Les bons moments sont ceux où les musiciens jouent sur une estrade placée devant un grand châssis qui, à la fin, s’abattra en découvrant un tracteur… Un effet imaginé par le grand Jean-Luc Lagarce mais ensuite copié jusqu’à plus soif et qu’on aurait pu nous épargner. Mais bon… soyons indulgents, c’est une première mise en scène! Ici, le plus grave défaut reste le manque de relation entre la musique des trois instrumentistes et le jeu des acteurs. Et le travail de mise en scène souffre d’un bien mauvais rapport espace-temps. Peut-être le spectacle, une fois retravaillé en profondeur, fonctionnerait-il mieux en salle que sur l’herbe verte d’un stade. Le plein air exige une sacrée maîtrise du jeu en plein air…

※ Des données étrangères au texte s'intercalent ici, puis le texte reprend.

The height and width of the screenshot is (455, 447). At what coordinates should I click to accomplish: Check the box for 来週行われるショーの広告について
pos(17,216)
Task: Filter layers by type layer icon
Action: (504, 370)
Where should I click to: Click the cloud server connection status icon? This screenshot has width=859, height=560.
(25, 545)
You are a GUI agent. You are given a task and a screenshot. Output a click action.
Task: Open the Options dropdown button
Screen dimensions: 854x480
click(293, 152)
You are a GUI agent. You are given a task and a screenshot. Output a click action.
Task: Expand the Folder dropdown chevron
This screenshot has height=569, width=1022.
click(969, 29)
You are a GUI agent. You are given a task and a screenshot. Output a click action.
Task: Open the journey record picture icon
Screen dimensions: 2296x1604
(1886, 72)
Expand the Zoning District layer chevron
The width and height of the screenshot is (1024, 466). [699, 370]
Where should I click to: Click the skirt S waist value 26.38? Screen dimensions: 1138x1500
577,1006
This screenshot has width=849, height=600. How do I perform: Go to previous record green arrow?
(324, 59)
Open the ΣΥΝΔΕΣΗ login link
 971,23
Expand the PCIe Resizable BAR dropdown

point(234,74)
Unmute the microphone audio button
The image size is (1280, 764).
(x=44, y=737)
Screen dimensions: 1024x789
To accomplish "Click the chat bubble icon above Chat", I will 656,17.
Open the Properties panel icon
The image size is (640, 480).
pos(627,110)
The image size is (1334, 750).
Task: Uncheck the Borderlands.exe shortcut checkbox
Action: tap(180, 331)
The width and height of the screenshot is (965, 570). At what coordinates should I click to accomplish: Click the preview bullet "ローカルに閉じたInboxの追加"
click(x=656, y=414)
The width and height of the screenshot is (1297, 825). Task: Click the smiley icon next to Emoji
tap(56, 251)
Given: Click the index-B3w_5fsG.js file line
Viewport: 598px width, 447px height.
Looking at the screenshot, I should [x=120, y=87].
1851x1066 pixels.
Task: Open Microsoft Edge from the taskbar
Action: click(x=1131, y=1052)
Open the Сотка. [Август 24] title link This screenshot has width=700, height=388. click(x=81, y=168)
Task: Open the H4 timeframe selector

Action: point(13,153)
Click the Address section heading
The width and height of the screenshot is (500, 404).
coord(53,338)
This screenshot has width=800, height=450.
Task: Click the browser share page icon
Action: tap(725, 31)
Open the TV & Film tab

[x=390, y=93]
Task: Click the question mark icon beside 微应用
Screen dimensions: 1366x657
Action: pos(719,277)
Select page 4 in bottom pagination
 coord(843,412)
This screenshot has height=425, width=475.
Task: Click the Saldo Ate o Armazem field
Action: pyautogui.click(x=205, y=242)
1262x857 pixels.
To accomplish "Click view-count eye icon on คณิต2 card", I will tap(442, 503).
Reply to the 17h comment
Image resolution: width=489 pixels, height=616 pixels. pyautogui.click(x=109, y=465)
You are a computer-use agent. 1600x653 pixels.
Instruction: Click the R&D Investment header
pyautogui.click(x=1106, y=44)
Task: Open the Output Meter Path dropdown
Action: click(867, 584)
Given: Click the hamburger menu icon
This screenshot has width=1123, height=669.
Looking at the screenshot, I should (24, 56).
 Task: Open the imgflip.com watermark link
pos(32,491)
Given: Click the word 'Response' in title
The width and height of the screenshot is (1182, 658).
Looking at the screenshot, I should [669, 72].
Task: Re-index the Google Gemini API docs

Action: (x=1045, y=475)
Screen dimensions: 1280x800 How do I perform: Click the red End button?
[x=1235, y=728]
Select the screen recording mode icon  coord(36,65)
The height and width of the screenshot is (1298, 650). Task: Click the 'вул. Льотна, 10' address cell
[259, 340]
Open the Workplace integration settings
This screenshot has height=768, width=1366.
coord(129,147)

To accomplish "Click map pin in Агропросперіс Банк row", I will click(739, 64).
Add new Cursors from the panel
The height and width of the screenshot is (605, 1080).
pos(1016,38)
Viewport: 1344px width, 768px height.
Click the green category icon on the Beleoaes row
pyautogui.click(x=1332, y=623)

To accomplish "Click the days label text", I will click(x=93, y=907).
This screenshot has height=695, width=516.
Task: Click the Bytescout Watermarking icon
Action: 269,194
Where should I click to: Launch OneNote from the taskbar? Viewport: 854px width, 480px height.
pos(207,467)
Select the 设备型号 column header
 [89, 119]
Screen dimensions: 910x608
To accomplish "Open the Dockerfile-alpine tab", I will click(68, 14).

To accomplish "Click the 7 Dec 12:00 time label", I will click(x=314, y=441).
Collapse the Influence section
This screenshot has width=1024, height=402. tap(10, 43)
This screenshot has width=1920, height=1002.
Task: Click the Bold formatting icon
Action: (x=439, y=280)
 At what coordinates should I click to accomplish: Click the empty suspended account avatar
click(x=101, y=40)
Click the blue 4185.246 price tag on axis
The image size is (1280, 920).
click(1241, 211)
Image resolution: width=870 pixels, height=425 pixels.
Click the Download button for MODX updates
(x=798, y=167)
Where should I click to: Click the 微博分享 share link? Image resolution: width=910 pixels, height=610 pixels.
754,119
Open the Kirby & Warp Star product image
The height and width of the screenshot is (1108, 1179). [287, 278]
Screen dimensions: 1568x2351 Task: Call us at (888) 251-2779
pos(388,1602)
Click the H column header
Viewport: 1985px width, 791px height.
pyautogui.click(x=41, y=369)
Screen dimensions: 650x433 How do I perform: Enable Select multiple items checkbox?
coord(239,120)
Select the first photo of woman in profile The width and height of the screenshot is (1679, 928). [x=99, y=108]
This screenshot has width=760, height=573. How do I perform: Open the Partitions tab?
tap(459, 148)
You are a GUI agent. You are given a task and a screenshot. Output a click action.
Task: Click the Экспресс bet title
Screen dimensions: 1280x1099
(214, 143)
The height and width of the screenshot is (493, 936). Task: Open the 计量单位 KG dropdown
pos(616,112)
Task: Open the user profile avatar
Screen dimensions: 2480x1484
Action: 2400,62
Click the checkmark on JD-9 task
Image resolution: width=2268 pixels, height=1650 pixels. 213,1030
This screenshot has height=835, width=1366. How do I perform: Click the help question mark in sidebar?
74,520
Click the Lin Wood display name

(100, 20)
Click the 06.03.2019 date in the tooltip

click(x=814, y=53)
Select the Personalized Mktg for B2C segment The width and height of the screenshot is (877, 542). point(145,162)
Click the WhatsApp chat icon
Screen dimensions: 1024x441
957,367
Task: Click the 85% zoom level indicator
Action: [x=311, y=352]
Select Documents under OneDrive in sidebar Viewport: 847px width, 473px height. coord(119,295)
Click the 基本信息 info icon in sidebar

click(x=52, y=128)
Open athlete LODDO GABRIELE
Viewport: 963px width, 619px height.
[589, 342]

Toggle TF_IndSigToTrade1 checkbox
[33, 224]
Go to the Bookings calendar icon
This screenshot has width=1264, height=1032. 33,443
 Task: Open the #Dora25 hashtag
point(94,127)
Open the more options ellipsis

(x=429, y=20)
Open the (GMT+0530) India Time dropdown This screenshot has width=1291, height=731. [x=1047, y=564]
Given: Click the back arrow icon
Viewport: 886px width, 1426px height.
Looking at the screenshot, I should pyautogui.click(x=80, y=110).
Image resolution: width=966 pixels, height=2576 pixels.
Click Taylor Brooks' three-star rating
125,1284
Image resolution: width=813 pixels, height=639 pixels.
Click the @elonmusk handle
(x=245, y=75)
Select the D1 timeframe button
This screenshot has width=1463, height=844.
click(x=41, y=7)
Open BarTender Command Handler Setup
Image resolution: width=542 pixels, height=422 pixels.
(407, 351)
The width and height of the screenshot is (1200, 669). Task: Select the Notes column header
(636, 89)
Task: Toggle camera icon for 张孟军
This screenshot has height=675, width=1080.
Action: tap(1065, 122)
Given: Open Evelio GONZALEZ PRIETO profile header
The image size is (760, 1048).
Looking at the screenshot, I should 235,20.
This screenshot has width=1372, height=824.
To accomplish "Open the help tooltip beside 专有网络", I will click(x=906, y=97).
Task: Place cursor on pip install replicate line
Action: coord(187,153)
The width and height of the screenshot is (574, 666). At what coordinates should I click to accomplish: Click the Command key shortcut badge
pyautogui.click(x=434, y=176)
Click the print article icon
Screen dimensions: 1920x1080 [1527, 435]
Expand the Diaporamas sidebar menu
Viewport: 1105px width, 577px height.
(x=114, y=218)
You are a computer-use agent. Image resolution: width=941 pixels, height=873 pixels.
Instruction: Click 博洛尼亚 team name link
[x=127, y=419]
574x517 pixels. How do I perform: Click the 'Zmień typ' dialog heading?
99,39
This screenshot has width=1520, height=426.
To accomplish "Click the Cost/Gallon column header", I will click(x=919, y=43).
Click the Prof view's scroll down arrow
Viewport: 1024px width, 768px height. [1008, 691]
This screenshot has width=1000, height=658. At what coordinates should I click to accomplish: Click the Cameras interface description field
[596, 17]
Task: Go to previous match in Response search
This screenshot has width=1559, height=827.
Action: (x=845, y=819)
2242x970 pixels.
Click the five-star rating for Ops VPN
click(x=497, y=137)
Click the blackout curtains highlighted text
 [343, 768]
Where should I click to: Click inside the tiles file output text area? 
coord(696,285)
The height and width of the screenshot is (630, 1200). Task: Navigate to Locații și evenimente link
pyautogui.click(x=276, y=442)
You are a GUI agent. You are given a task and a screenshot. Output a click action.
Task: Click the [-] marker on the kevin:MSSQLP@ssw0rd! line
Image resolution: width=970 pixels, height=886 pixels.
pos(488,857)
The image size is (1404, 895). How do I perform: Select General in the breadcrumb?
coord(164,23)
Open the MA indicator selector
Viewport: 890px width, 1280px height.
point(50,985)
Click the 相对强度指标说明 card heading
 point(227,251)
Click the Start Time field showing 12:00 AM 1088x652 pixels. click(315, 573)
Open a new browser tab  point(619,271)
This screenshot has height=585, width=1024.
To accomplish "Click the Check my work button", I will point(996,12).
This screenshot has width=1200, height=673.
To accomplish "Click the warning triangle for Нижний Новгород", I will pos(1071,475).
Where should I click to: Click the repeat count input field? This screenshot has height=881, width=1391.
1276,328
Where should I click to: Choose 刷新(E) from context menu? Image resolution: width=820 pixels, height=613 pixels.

Alors, que faire après cette série de quatre premières représentations? D’abord resserrer au maximum le texte existant -quarante-cinq minutes suffiraient amplement- et lui donner enfin une véritable crédibilité. Recitons, encore et toujours, Alfred Hitchkock: “Un bon film, c’est premièrement un bon scénario, deuxièmement, un bon scénario et troisièmement, un bon scénario.”
Il faudrait aussi revoir la mise en scène, avec cette fois un rythme et une progression efficaces. Désolé, ici, on est encore loin du compte! Franc-Comtois, encore un effort, et même un gros effort, comme aurait dit ou presque le marquis de Sade et demandez conseil à Hervée de Lafond et Jacques Livchine, co-directeurs du Théâtre de l’Unité et grands maîtres ès théâtre de rue et de tréteaux…En matière de gestion de temps et d’espace, ils ont acquis une expérience incomparable. Ce qui fait la force de leur dernier spectacle, La Nuit unique, créé il y a deux ans au festival d’Aurillac (voir Le Théâtre du Blog). Il dure effectivement toute une nuit avec un douzaine de comédiens-chanteurs, chaque spectateur étant installé dans un lit ou un gros fauteuil. C’est une petite merveille d’intelligence scénique, qu’il soit joué en plein air comme dernièrement à Pornichet, ou dans une salle…
Bien entendu, nous vous rendrons compte dans la mesure du possible des prochaines créations de Champ libre!
Philippe du Vignal
Spectacle vu le 16 août, à Jussac (Cantal).